Disenchanted with the music business, Bobby disappeared from the music scene in the mid-1960s but returned in 1972 with a self-titled album on the Bearsville label on which he was accompanied by Rick Danko and several other members of the Band and Dr John. Bobby later made a rare live appearance as a guest singer on stage at The Last Waltz, the 1976 farewell concert of the Band, although his contribution was cut from Martin Scorsese’s film of the event.
Bobby Charles returned to the studio in later years, recording a European-only album called Clean Water in 1987.
In September 2007, he was inducted into The Louisiana Music Hall of Fame.
Bobby Charles lived for some years in quiet seclusion at Holly Beach on the Gulf of Mexico and became a local environmental activist. After his house was destroy ed by Hurricane Rita in 2005, he returned to Abbeville. He collapsed in his home near Abbeville and died on 14th January 2010. (Robin Dunn & Chrissie van Varik)

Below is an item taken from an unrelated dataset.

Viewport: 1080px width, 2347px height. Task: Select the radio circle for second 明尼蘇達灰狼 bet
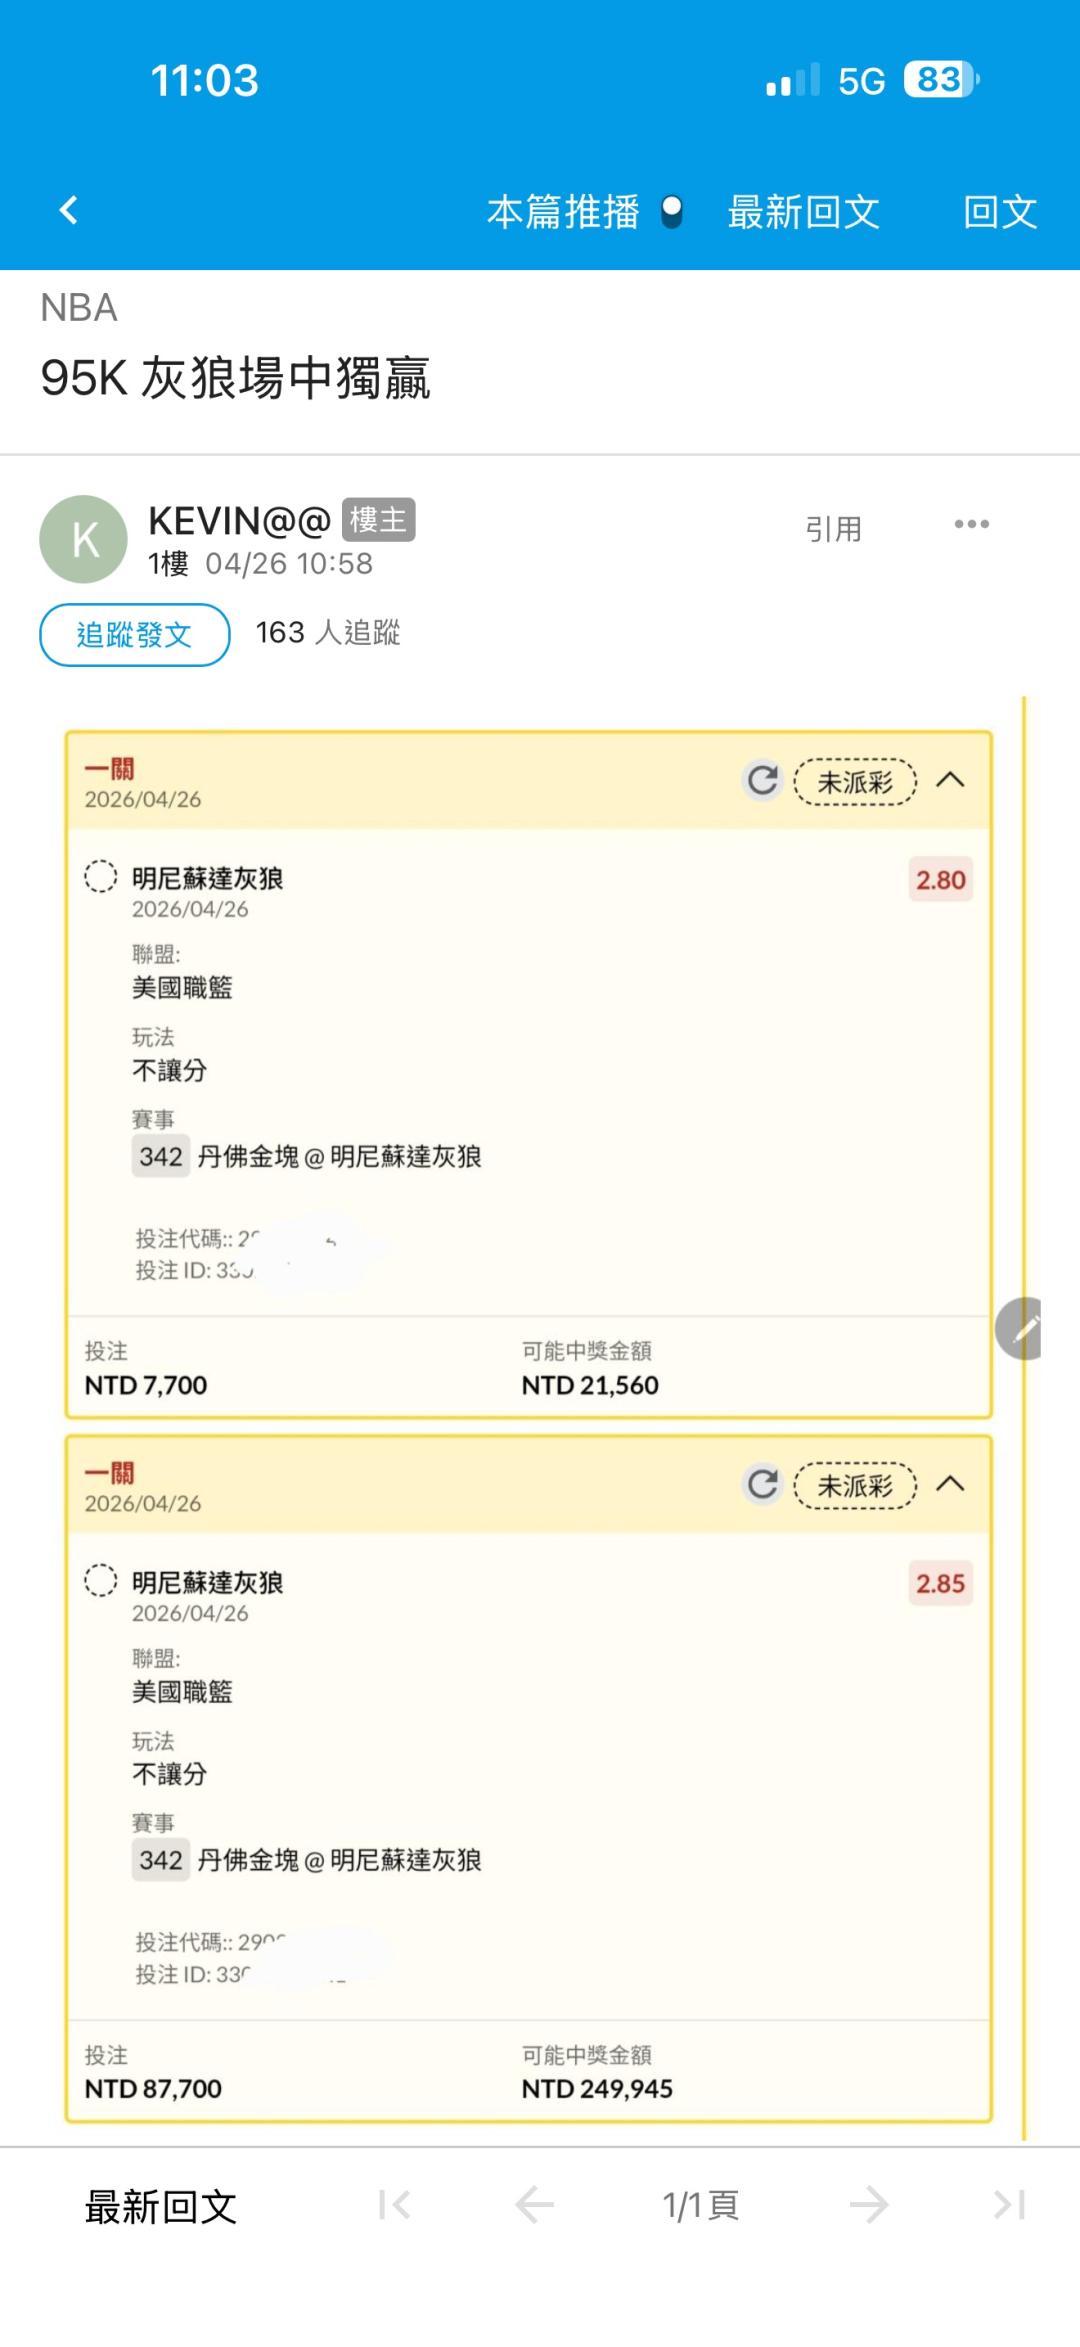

Around 1986, Bobby recorded enough songs for an album with the aforementioned Nelson and Young and members of their bands. One band member, Ben Keith
“…asked me if I had any new songs. I said that I did and I sang him a couple of ’em and he said, ‘Man, let’s go in the studio and do ’em right now’. So we went in, we got some time and we started doin’ some songs and before we knew it we were on our way to finishing another complete album and I just felt really good about this. This is the record that I’ve always dreamed of making. This is the first time I get to make MY record the way that I wanted to make it, from cover to cover.”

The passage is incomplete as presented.